[START Data]

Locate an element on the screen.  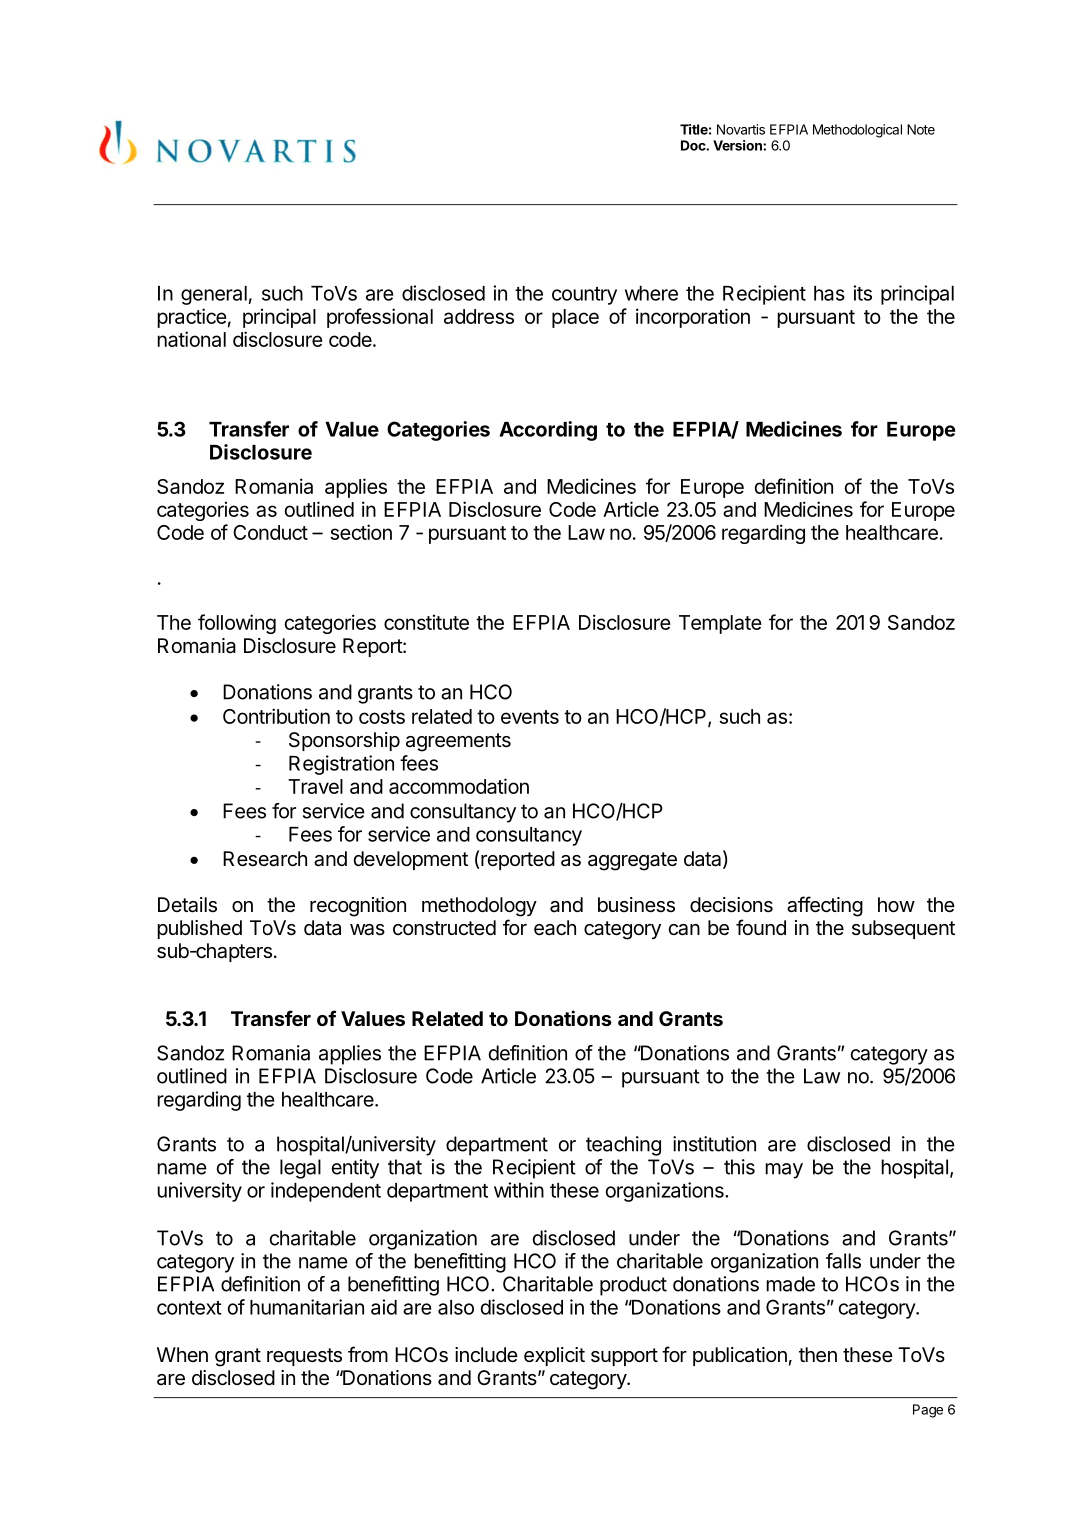
general is located at coordinates (214, 295).
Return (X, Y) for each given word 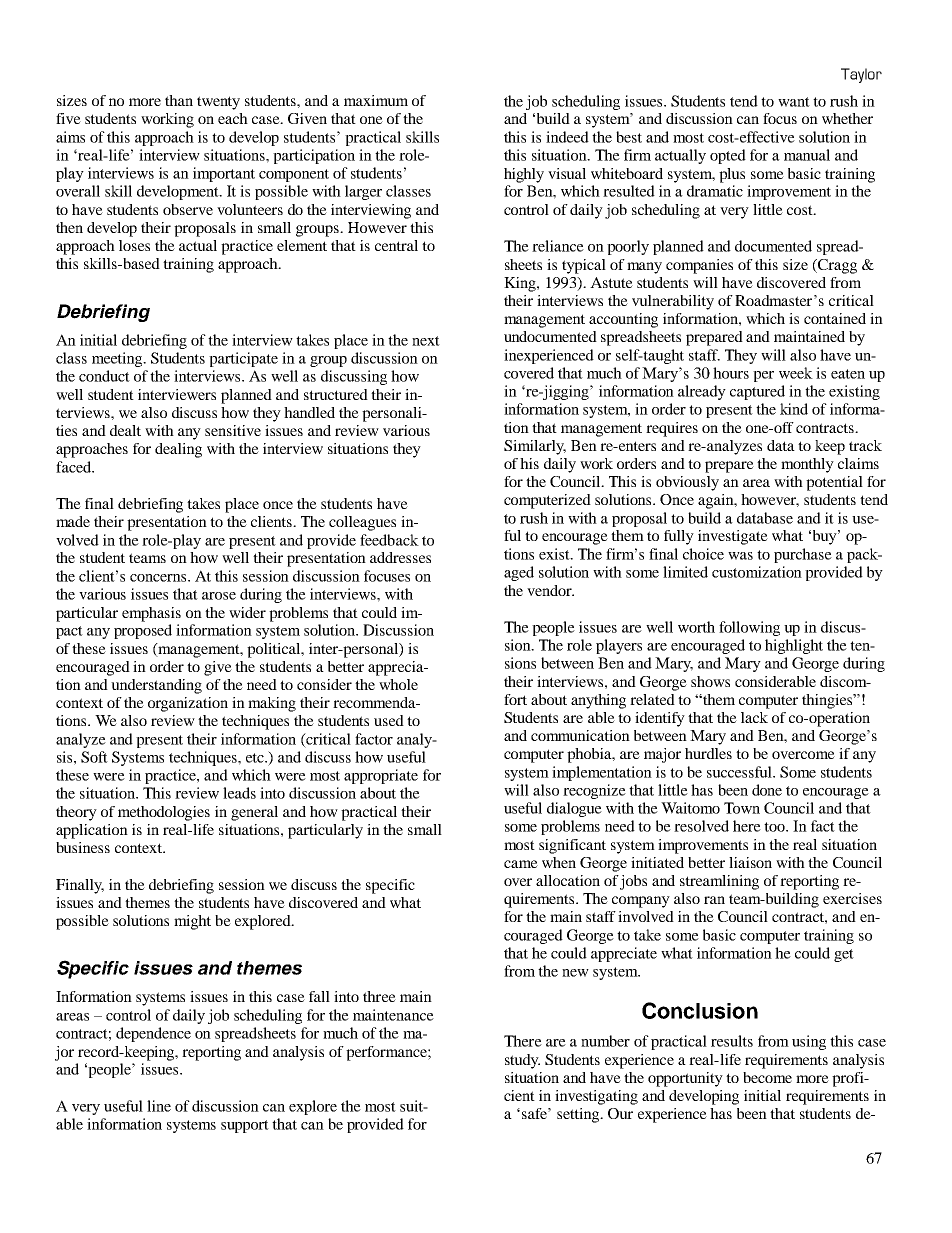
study (522, 1061)
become (767, 1077)
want (794, 102)
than (179, 100)
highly (524, 175)
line (159, 1106)
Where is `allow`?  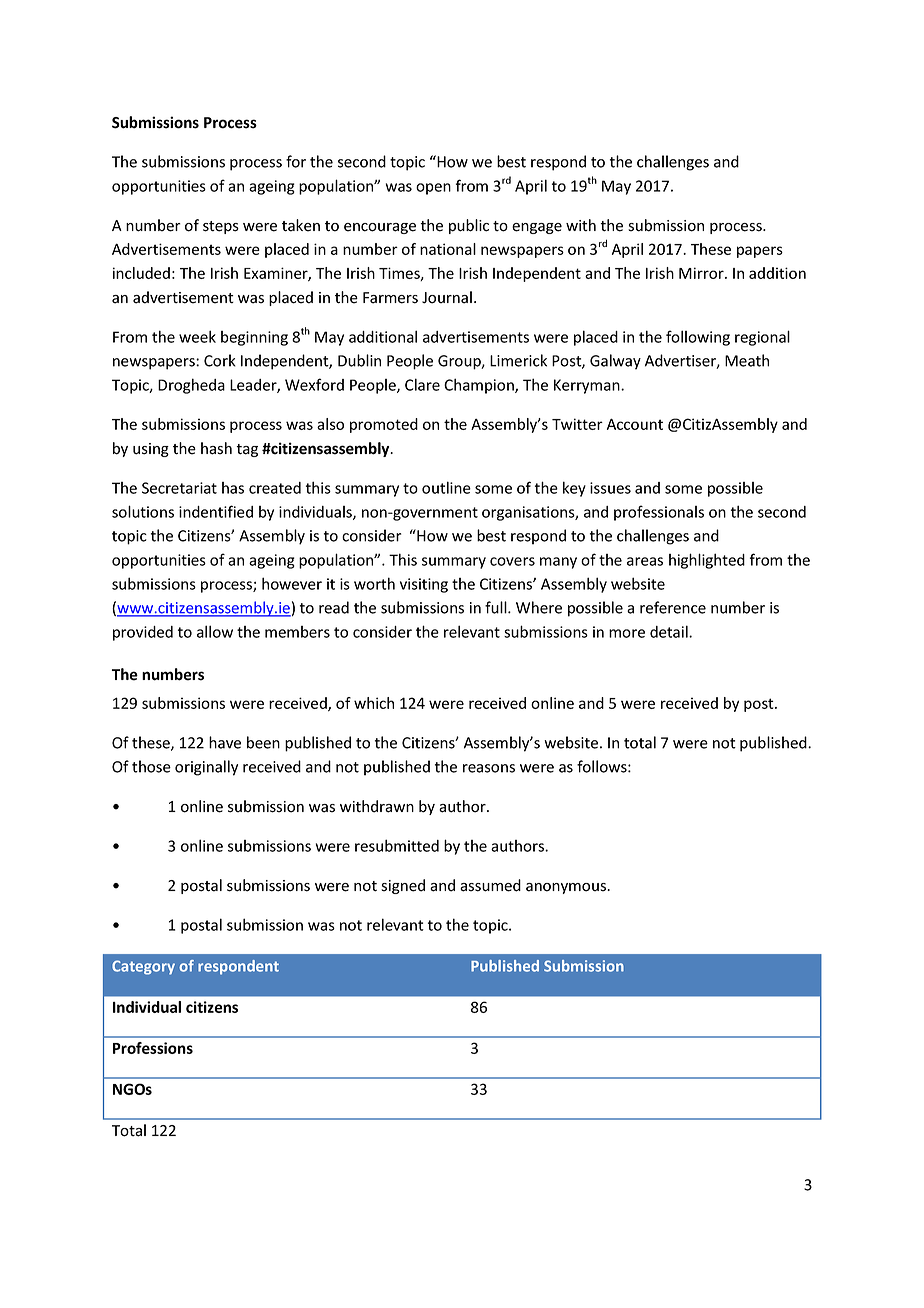 allow is located at coordinates (215, 631).
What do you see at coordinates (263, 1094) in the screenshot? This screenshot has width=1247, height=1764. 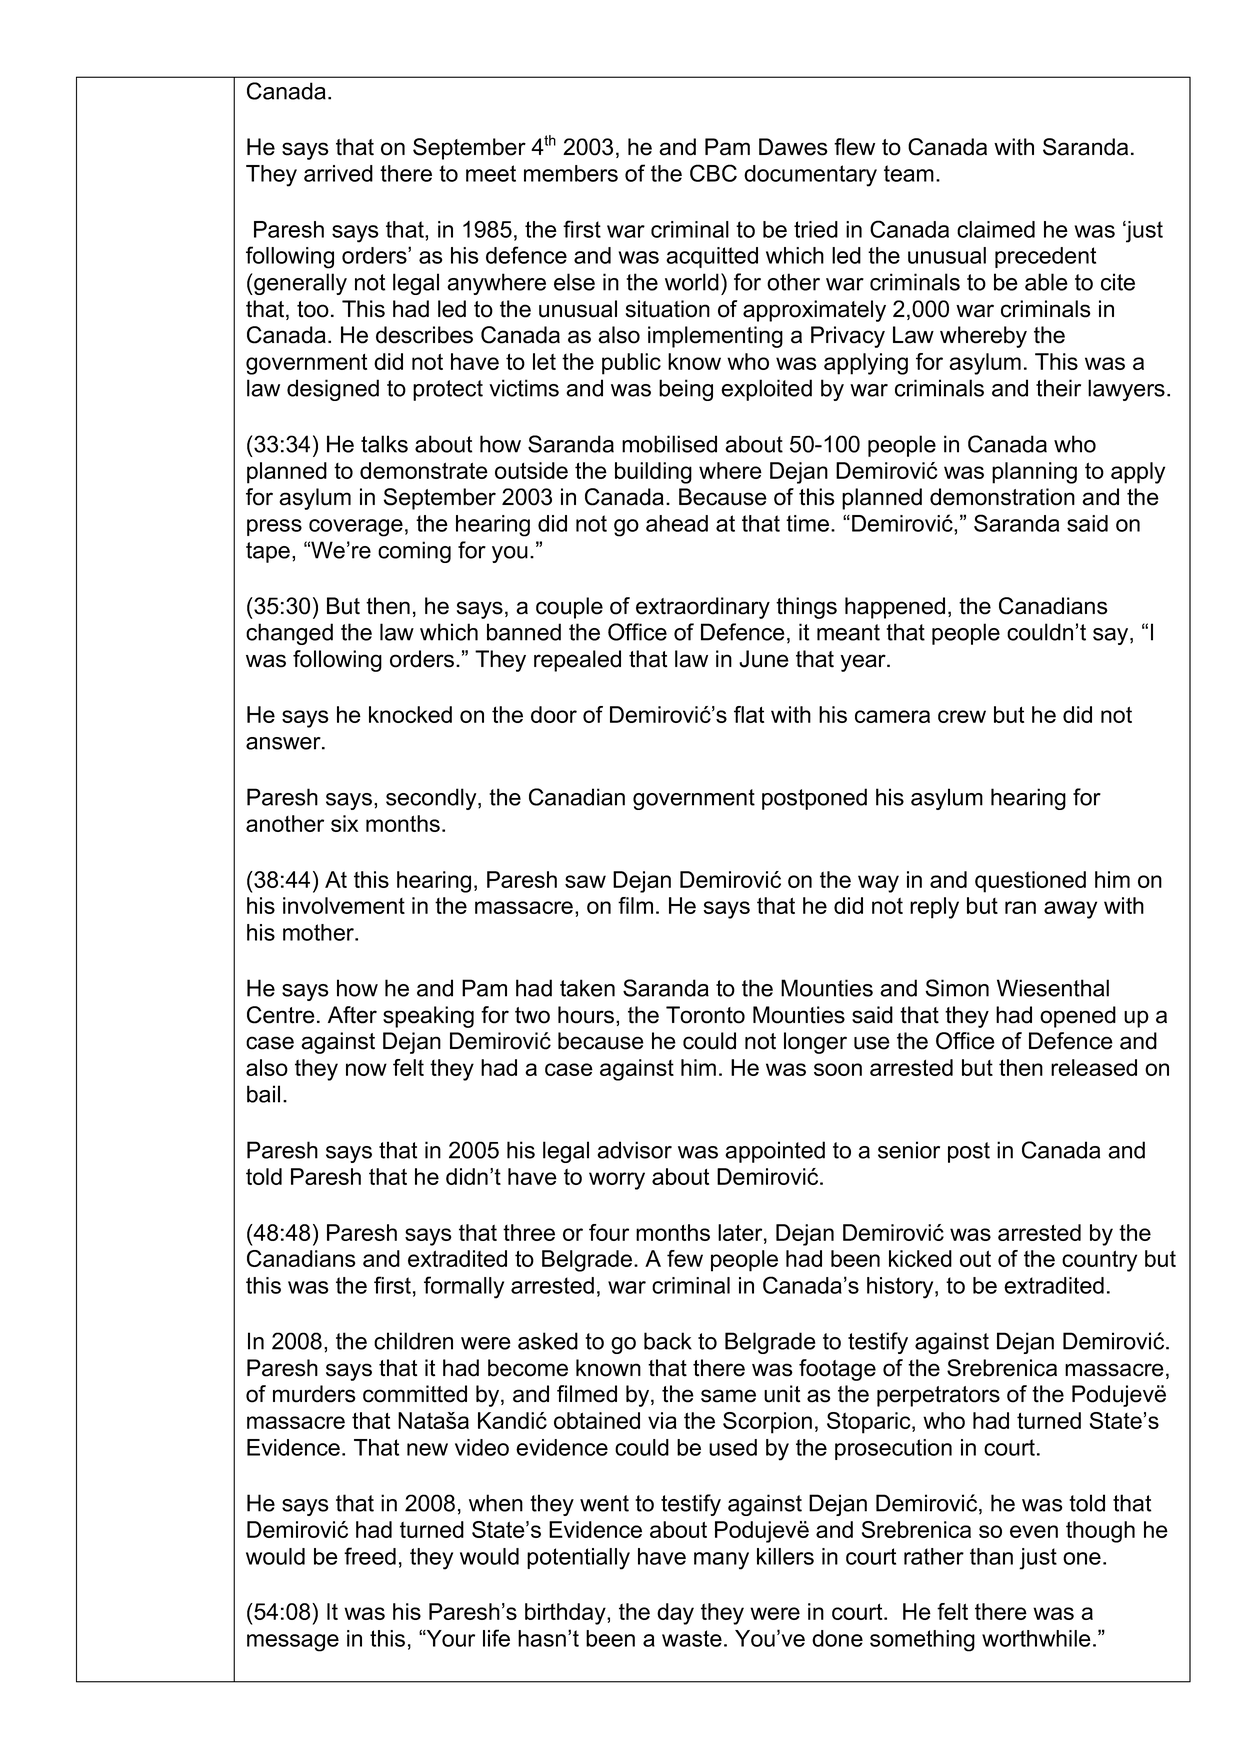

[END Data]

Put everything from the start of the items down to the line containing "line (159, 1106)", both ends included, into a JSON list of strings with one string per line and no blank lines. Leave the pictures out of the answer.

[Expected output]:
[
  "Locate an element on the screen.  ",
  "general is located at coordinates (214, 295).",
  "Return (X, Y) for each given word ",
  "study (522, 1061)",
  "become (767, 1077)",
  "want (794, 102)",
  "than (179, 100)",
  "highly (524, 175)",
  "line (159, 1106)"
]